--- START DATA LINES ---
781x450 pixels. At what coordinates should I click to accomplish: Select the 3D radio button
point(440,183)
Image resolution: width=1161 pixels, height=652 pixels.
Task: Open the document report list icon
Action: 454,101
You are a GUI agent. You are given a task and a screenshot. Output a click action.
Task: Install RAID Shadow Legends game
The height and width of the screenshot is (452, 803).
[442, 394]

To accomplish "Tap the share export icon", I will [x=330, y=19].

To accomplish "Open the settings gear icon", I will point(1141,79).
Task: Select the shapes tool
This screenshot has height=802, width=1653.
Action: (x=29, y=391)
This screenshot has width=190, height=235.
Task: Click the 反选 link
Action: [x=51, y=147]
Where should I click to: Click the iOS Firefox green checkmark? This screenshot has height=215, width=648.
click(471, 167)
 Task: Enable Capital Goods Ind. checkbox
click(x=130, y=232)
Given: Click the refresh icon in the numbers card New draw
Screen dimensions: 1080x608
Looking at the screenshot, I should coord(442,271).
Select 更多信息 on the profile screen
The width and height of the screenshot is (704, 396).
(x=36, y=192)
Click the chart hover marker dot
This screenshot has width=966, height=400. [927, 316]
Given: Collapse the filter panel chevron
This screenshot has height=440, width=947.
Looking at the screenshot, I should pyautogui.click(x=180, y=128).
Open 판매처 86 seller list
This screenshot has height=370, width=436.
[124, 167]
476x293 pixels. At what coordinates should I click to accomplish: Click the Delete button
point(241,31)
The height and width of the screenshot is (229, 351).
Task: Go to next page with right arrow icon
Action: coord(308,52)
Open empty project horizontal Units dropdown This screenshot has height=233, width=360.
--- END DATA LINES ---
STATED EXERCISE: Reproduce verbatim the lines of the material from the line containing "Task: Select the shapes tool" through the line containing "click(471, 167)", inclusive of both.

ANSWER IN FULL:
Task: Select the shapes tool
This screenshot has height=802, width=1653.
Action: (x=29, y=391)
This screenshot has width=190, height=235.
Task: Click the 反选 link
Action: [x=51, y=147]
Where should I click to: Click the iOS Firefox green checkmark? This screenshot has height=215, width=648.
click(471, 167)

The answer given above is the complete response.